** Opening Extracted entries block **

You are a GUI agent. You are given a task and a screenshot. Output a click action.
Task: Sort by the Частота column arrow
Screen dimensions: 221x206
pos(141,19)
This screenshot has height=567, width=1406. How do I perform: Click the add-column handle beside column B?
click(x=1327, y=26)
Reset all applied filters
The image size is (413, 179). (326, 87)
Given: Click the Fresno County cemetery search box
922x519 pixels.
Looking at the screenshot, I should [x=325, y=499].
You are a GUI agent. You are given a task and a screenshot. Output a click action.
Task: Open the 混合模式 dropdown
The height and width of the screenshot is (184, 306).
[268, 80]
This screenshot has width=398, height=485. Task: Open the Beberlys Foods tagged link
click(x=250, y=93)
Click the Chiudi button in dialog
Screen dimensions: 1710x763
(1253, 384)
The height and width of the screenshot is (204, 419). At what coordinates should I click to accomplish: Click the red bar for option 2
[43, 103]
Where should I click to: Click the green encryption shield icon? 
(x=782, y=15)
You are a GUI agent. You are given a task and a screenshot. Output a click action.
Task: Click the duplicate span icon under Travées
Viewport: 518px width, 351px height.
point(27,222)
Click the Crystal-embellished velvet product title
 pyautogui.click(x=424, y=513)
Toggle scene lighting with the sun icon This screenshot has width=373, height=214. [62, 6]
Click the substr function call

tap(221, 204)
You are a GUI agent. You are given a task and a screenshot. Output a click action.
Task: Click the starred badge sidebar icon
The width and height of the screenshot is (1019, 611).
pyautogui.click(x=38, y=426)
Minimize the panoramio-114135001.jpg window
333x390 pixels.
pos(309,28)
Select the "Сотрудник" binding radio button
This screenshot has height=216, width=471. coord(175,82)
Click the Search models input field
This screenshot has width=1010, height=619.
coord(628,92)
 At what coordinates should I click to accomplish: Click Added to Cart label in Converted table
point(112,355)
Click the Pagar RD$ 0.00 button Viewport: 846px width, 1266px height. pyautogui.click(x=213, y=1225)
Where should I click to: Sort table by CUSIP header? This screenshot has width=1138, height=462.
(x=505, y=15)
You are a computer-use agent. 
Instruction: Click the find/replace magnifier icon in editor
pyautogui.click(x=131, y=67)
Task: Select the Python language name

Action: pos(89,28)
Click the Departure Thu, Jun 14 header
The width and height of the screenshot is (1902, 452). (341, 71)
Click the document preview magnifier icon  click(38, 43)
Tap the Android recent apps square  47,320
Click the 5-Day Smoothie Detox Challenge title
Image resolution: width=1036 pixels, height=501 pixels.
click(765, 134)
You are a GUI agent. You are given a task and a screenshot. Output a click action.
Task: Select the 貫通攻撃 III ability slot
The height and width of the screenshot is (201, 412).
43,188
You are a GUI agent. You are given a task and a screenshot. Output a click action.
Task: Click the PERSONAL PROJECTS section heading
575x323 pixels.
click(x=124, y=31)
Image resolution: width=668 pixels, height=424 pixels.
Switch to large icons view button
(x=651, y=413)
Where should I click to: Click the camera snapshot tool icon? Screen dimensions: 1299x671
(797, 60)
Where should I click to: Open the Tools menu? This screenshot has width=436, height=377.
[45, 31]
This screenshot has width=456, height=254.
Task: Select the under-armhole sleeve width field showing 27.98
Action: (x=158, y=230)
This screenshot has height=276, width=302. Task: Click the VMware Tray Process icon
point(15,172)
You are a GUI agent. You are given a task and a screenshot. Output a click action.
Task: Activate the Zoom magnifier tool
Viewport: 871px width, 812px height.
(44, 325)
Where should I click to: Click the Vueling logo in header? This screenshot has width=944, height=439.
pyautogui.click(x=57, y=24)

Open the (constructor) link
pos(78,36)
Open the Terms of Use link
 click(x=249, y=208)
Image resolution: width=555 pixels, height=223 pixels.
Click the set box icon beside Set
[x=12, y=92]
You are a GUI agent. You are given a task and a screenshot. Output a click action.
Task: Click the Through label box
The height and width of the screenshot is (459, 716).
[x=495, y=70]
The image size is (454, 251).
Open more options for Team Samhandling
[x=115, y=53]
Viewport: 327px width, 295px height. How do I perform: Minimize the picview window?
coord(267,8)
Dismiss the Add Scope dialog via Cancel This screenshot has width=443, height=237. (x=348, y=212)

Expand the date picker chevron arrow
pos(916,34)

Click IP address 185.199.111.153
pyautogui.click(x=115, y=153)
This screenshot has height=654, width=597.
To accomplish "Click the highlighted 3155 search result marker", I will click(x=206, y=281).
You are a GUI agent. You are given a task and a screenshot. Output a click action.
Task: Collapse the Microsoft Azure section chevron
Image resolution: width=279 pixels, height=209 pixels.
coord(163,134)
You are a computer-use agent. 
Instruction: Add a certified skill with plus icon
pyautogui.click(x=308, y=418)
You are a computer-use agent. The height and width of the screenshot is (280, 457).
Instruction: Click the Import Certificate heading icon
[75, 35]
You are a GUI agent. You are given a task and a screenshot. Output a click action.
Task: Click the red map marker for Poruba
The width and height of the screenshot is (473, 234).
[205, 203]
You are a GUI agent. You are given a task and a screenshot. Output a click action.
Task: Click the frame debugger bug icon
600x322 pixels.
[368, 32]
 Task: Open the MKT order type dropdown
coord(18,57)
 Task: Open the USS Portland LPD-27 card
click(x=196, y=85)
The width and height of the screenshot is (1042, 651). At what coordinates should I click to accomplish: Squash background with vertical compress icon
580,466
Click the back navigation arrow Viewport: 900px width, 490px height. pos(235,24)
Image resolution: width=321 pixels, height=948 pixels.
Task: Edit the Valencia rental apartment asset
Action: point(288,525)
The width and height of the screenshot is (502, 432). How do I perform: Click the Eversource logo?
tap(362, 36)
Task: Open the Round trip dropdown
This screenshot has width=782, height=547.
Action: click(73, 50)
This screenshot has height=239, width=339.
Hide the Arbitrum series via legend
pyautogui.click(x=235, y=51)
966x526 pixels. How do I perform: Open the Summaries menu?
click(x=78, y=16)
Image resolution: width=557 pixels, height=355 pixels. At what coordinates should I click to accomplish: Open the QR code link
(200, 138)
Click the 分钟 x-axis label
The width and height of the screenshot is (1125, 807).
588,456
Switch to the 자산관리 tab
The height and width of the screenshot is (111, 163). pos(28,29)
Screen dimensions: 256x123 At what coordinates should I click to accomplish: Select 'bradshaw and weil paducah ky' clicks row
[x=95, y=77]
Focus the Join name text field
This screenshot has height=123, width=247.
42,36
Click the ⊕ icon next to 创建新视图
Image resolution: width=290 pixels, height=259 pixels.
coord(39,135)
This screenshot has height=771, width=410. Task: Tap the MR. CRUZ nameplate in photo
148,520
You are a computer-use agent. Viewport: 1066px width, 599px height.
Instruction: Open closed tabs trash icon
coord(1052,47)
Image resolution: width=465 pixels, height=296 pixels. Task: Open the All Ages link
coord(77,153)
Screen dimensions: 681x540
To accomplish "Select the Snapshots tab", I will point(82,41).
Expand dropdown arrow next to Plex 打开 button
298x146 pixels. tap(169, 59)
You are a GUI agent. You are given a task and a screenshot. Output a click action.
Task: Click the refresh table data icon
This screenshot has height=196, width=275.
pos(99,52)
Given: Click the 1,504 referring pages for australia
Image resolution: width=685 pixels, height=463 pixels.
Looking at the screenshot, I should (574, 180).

** Closing Extracted entries block **

• Work order: Looking at the records above, return exactly the lines from the line with "Instruction: Add a" to the line with "Click the 分钟 x-axis label", both ends included.

• Solution to this task:
Instruction: Add a certified skill with plus icon
pyautogui.click(x=308, y=418)
You are a computer-use agent. The height and width of the screenshot is (280, 457).
Instruction: Click the Import Certificate heading icon
[75, 35]
You are a GUI agent. You are given a task and a screenshot. Output a click action.
Task: Click the red map marker for Poruba
The width and height of the screenshot is (473, 234).
[205, 203]
You are a GUI agent. You are given a task and a screenshot. Output a click action.
Task: Click the frame debugger bug icon
600x322 pixels.
[368, 32]
 Task: Open the MKT order type dropdown
coord(18,57)
 Task: Open the USS Portland LPD-27 card
click(x=196, y=85)
The width and height of the screenshot is (1042, 651). At what coordinates should I click to accomplish: Squash background with vertical compress icon
580,466
Click the back navigation arrow Viewport: 900px width, 490px height. pos(235,24)
Image resolution: width=321 pixels, height=948 pixels.
Task: Edit the Valencia rental apartment asset
Action: point(288,525)
The width and height of the screenshot is (502, 432). How do I perform: Click the Eversource logo?
tap(362, 36)
Task: Open the Round trip dropdown
This screenshot has width=782, height=547.
Action: click(73, 50)
This screenshot has height=239, width=339.
Hide the Arbitrum series via legend
pyautogui.click(x=235, y=51)
966x526 pixels. How do I perform: Open the Summaries menu?
click(x=78, y=16)
Image resolution: width=557 pixels, height=355 pixels. At what coordinates should I click to accomplish: Open the QR code link
(200, 138)
Click the 分钟 x-axis label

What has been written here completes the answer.